I've embarked on a massive clearout, and it's a weirdly liberating feeling throwing away hundreds of books- something I always felt utter horror about. It's like smashing up a sandcastle you spent hours building or- possibly- feigning a lonely canoe death. I've realised that there are dozens of authors whose works I will never read- Iris Murdoch, Laurens Van Der Post, most of David Lodge- and that I'm quite happy that's the case.

So there's now a massive stack of books in my mum's dining room, precariously piled, and looking like an oddly sentient, menacingly amorphous blob. I've just rung a charity shop to send a van to pick them up: the Oxfam bookshop. Karma, innit. Who knows, perhaps some books might get a 4th chance.

Justify Full

Saturday, 22 May 2010

Logo Mk II


A baroque doorway in Peroulades, about 100m from our house, which- given a few days, half a pack of cigarettes and a few brikis of coffee- will soon become the basis of the new logo. Imagine the outline, in gold, with a stylised olive tree on a heraldic shield where the feral tree now grows. Tasteful? I think so.

We've started trying to sell oil to buyers- small delis in London- to tide us over for the Autumn until we can start bottling our utterly untraditional blend. It's terrifying. The older I get, the more I think that anyone in any position of responsibility- whether starting a business or a family- has absolutely no idea what they're doing, and grows into the role. Hopefully.

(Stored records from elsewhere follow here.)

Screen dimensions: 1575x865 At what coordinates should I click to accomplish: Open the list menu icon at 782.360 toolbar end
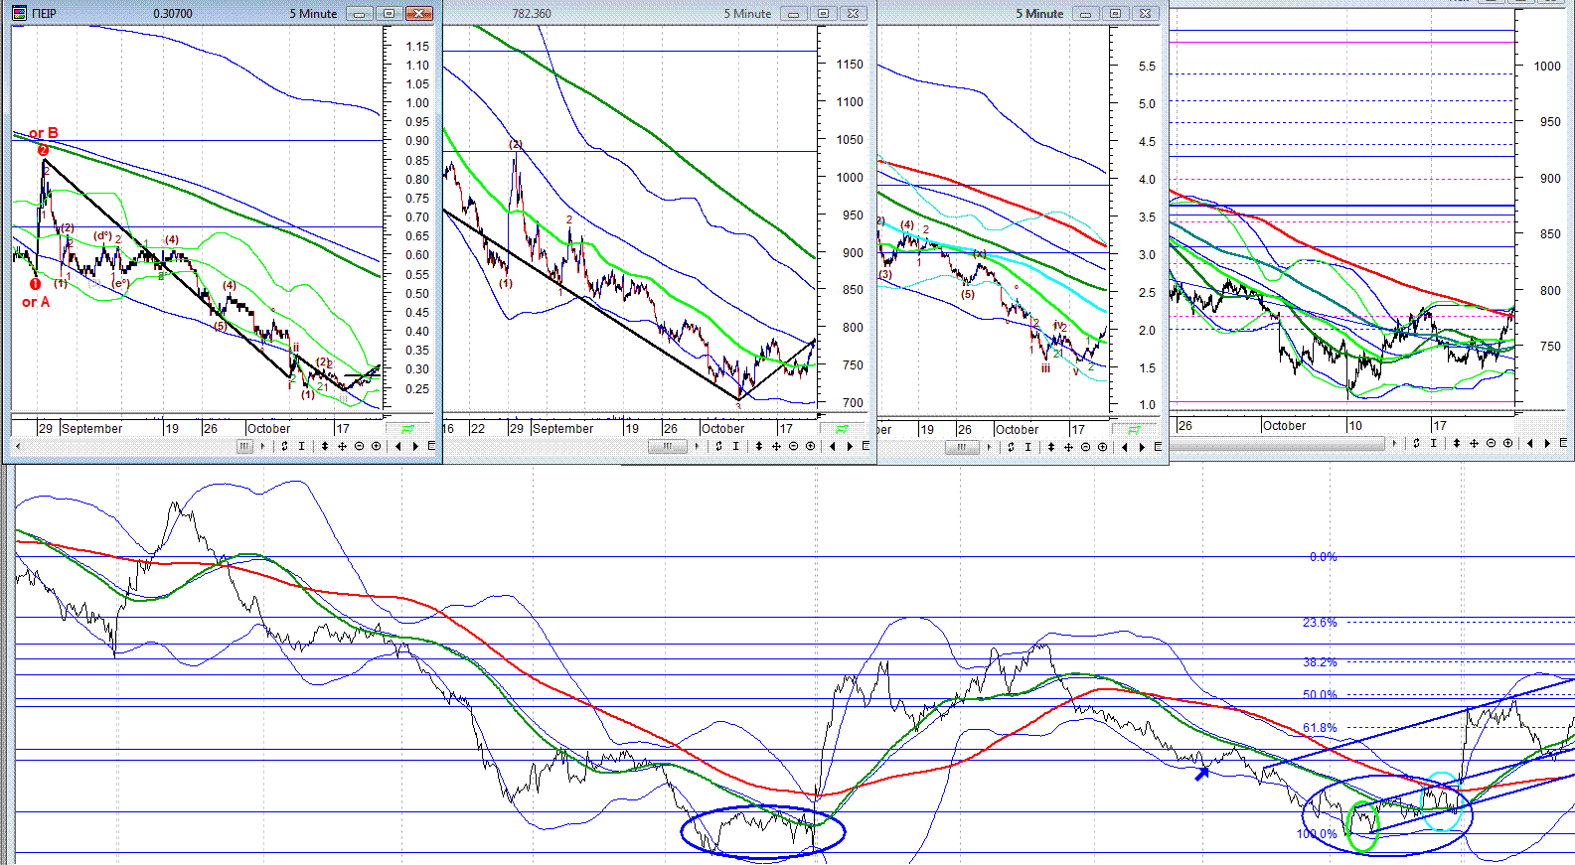(866, 446)
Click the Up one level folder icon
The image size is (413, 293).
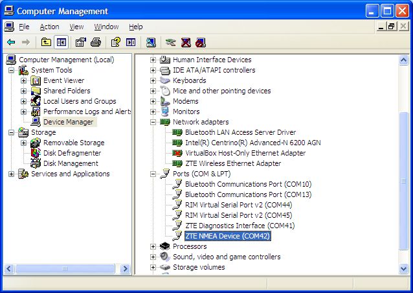pyautogui.click(x=46, y=42)

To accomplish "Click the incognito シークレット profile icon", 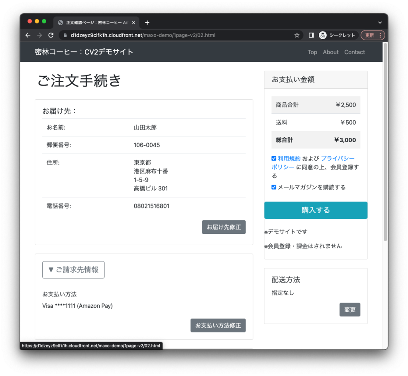I will (x=323, y=35).
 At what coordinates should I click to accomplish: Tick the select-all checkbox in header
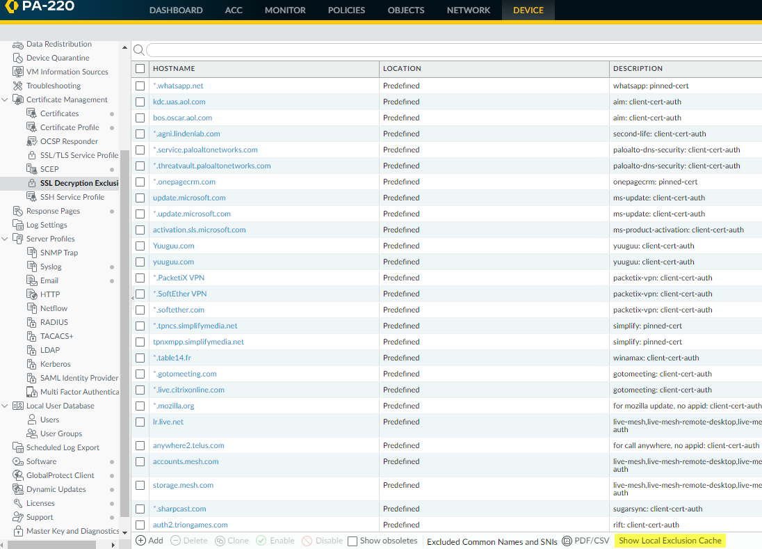140,68
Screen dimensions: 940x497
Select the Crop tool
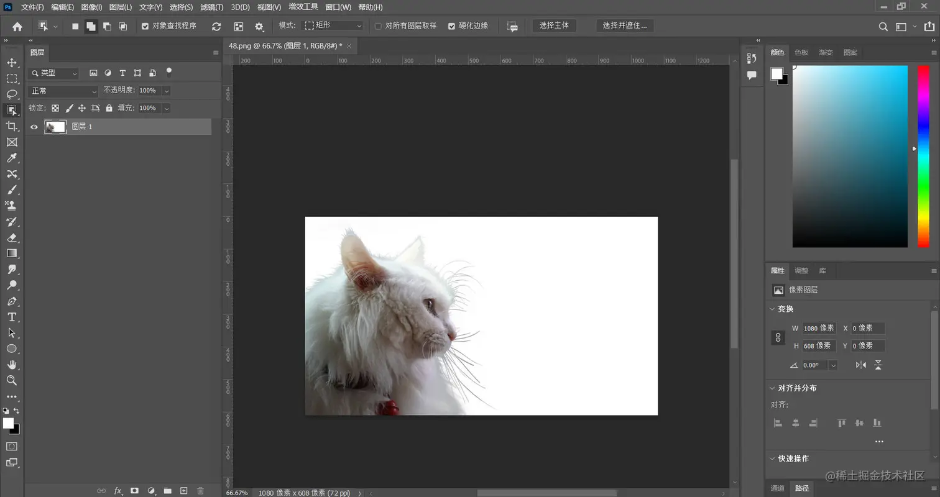(12, 126)
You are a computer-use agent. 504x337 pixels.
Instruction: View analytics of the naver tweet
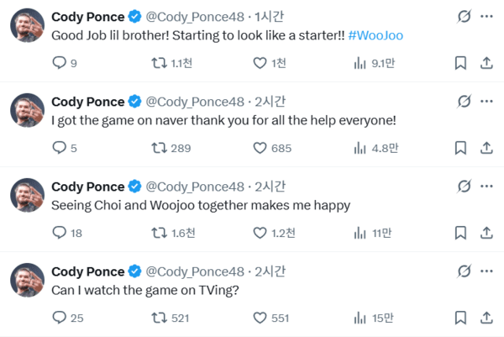coord(360,148)
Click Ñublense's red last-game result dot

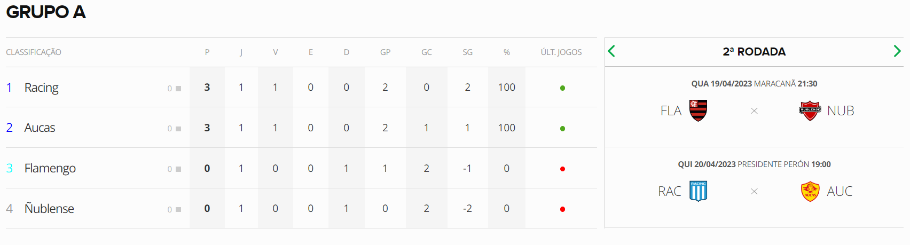point(562,209)
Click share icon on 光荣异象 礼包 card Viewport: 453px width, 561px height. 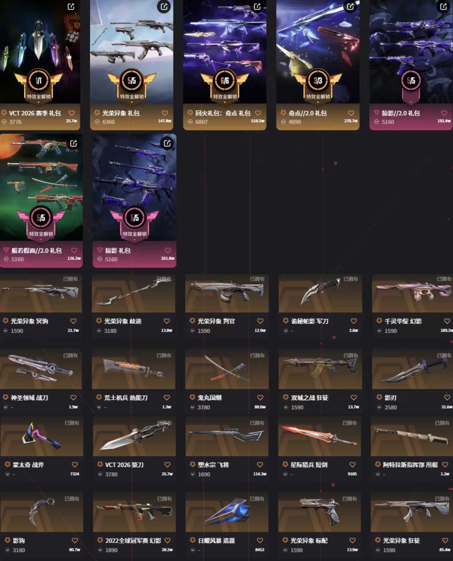(x=164, y=6)
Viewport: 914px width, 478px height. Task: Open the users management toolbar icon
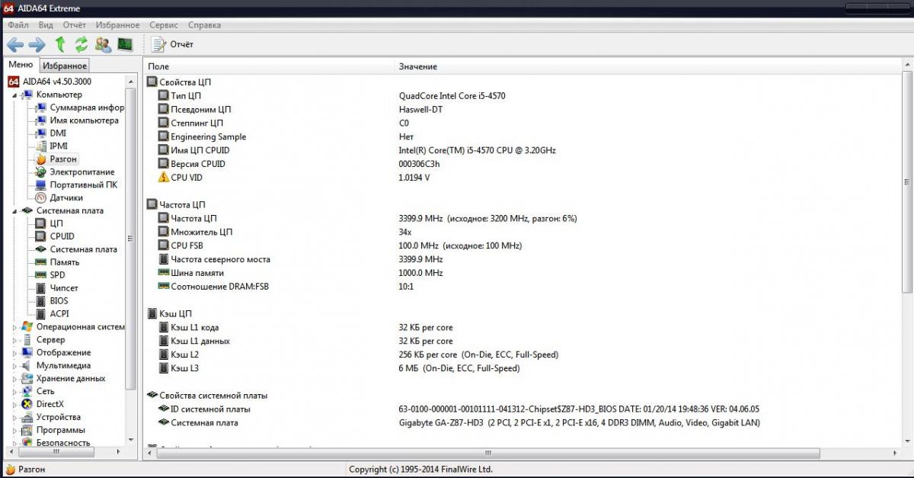click(x=103, y=44)
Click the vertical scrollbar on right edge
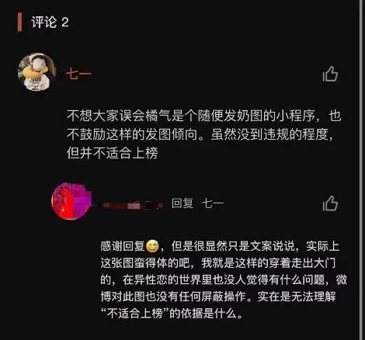Image resolution: width=365 pixels, height=340 pixels. 361,170
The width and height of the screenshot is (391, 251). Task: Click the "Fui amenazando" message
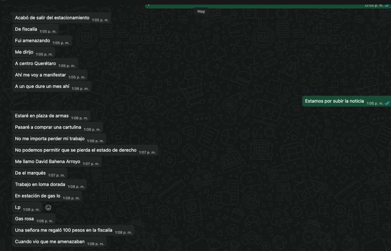pos(32,41)
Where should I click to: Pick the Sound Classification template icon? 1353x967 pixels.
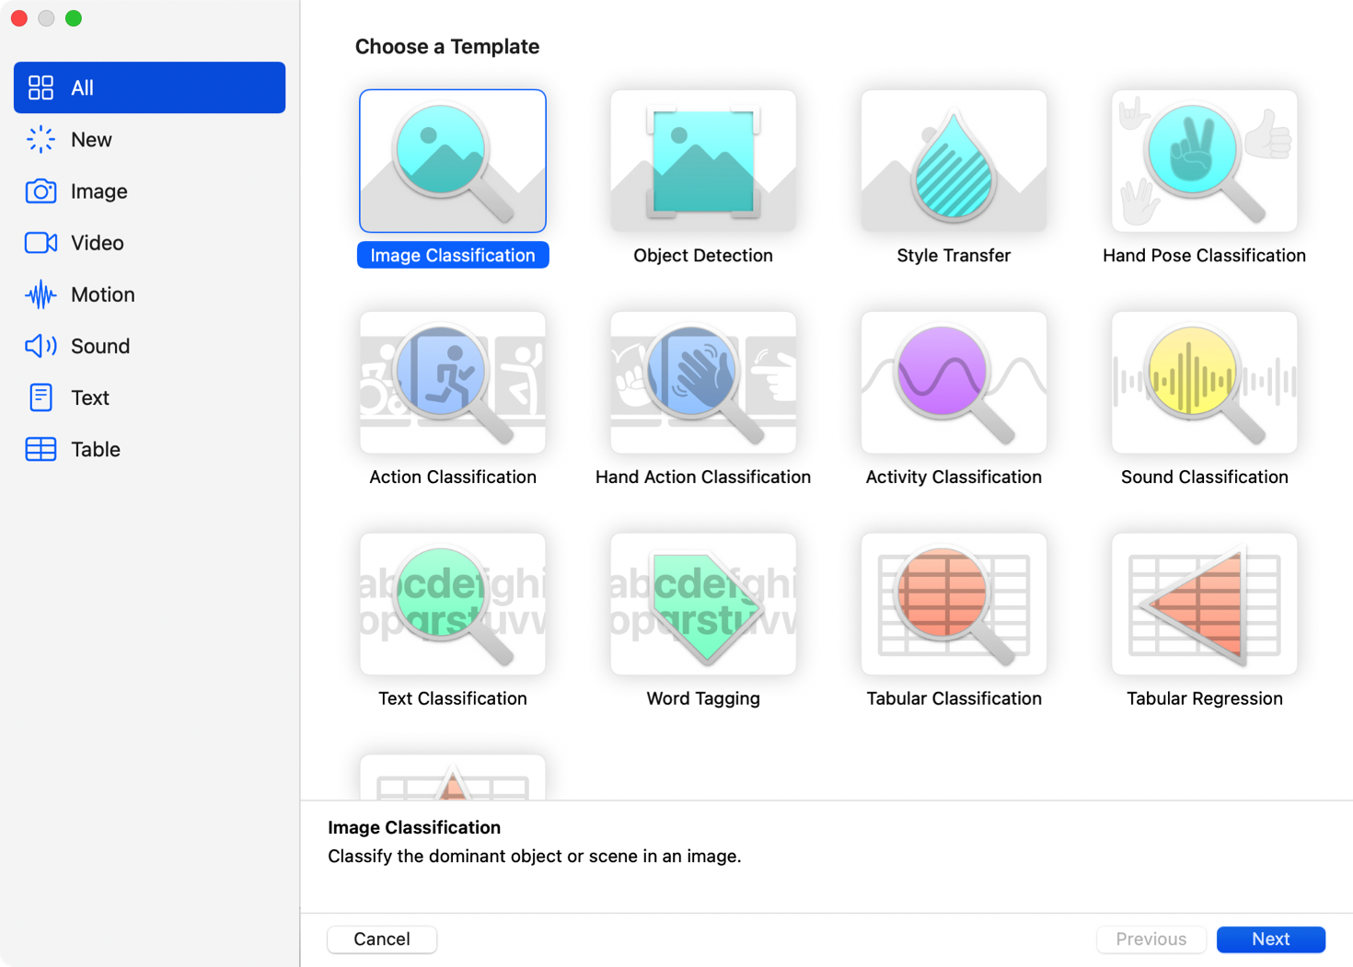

More to come on the mind-boggling variety of bottles Italian and Chinese manufacturers produce. It's odd seeing distinctive bottles I recognise from artisanal Greek winemakers sold by the 10s of 1000 by Chinese megafactories.

Odd in that, while I didn't expect our bottles to be hand-blown by happy peasants in a whitewashed hut, globalisation always seems the preserve of someone else- Nike or Starbucks or Coca-Cola- until you actually start a business. Yet it seems impossible to sell anything, even a product as Slow Food and determinedly dopia* as our oil without somehow bringing in Far East labour in a city of which I've never heard but which is probably larger than London and younger than me. I imagine earnest young sweet manufacturers were agonising over slavery similarly 200 years ago, though I should add the moral quandary is of a different order of magnitude. In my case, it's simply that I want as much as possible to be made in Corfu... yet the labels of (newly-grown) Corfiot rival brands are hideous, quite possibly made up in the print shop by the law courts in Town, and are driving me to- of all places- a Birmingham printer for our own (ahem, impeccably stylish) versions.

I suppose it always thus. In the 19th century, the primary market for Corfiot olive oil was German factories, where it was used as an industrial lubricant; In the 18th century, it was as fuel for Venetian lamps- imagine how many masqued balls were lit by Corfiot serf labour; In a smaller world, such international connections must have seemed equally strange and jarring to Corfiot eyes. I suppose, thinking about it, part of the appeal of returning to Corfu is retreating from modernity; returning to a self-enclosed ancestral neverworld. But the Chinese role in our determinedly paysan business proves the fallacy of this, a lesson I had to return to Corfu to learn. As the Qu'ran says, "Seek ye knowledge, even unto China." It's a mark of modernity that China's reach now stretches to Peroulades.